'''

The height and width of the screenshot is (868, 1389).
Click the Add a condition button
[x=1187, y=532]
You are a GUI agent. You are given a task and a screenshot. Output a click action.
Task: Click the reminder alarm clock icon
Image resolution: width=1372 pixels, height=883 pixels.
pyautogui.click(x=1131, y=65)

'''

* **What you should do**: Turn every line of the records above into a numbered list, skipping any blank lines.

* **Response to the task**:
1. The height and width of the screenshot is (868, 1389).
2. Click the Add a condition button
3. [x=1187, y=532]
4. You are a GUI agent. You are given a task and a screenshot. Output a click action.
5. Task: Click the reminder alarm clock icon
6. Image resolution: width=1372 pixels, height=883 pixels.
7. pyautogui.click(x=1131, y=65)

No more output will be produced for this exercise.